What are the most remote places?
From the bottom of the oceans all the way to the mountain peaks – there are many places on Earth that are hard to reach or that have never been reached at all. These are the most remote places on planet Earth!
Starting with the most remote point on Earth, this title belongs to Point Nemo, also known as the oceanic pole of inaccessibility. It is the furthest point from any land on Earth and is located in the Pacific Ocean 2,688 km (1,670 mi) from the nearest land – Ducie Island which is an uninhabited atoll.
The Latin word “nemo” means “no one.” It is also the name of the fictional character Captain Nemo in Jules Verne’s novel Twenty Thousand Leagues Under the Sea.
Point Nemo has another significance besides being in the middle of nowhere. It is also known as the Spacecraft Cemetery – the place where NASA and other space agencies crash their old satellites and other decommissioned spacecraft.
The title of the most remote island belongs to Bouvet island which is an uninhabited nature reserve located in the South Atlantic Ocean and claimed by Norway.
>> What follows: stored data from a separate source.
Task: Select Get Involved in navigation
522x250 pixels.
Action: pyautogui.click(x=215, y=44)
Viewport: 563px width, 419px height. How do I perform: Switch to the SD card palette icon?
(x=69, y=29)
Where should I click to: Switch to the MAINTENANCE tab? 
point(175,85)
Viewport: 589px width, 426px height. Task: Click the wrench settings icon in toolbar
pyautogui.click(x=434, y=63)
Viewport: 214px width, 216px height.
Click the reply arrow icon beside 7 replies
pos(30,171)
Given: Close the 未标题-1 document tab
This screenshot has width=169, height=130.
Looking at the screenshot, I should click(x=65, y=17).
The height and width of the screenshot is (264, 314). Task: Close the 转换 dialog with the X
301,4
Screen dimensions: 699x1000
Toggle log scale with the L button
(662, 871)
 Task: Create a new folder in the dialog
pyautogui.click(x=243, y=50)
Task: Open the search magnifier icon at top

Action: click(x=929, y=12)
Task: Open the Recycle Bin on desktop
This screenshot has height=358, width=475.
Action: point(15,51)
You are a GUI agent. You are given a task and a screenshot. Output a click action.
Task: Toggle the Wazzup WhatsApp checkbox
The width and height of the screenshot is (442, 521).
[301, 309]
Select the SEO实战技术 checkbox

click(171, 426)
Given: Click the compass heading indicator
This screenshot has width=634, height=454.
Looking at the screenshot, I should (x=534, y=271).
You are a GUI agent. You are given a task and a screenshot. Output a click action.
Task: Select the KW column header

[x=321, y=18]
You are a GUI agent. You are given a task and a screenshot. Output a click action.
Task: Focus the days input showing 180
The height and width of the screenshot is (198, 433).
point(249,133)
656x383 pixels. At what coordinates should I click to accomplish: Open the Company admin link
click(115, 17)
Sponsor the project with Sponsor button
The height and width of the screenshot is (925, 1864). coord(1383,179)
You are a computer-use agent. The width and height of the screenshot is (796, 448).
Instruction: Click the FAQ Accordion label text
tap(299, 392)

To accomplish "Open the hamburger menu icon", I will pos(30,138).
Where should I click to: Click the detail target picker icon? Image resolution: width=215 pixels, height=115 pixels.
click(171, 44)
It is the furthest island from any other land on Earth the closest being Antarctica 1,700 km (1,100 mi) away. You are only allowed to visit Bouvet Island with the permission of Norwegian authorities. What’s more, the island has no ports and airports, so to reach it you’ll need a helicopter to land.
Bouvet Island has even its own top-level domain (.bv), however, it is not open for registration.
Moving on to the most remote inhabited place, this title usually goes to Tristan da Cunha islands which are part of British Overseas Territories in the South Atlantic ocean. They have an estimated population of 245. The nearest inhabited landmass is St. Helena located approximately 2,100 km (1,300 miles) away. There is no airport on the main island, and the only way to get there is by taking a six-day boat trip from South Africa. If you do some online shopping in Tristan da Cunha, it will take four months for your order to arrive.
Wellington, New Zealand, and Canberra, Australia, are the most remote capital cities in the world. They are separated by 2,326 km (1,445 mi) from one another, and none of them is closer to another capital city.
There are many other remote places around the world that are so remote that people have never been to them. One such place is Muchu Chhish, a 7,453 m (24,452 ft) high mountain located in a disputed region administrated by Pakistan. It is the highest mountain that is legal to climb that hasn’t seen a single person reach its peak.
Another remote place on Earth is the Mariana trench which is the deepest oceanic trench on Earth. It measures 2,550 km (1,584 mi) in length and 69 km (43 mi) in width and its deepest point Challenger Deep reaches almost 11 km (6.8 mi) below sea level which is about three times the length of The Hollywood Walk of Fame. To this day, oceans remain largely unexplored, and there is still a lot to learn about them.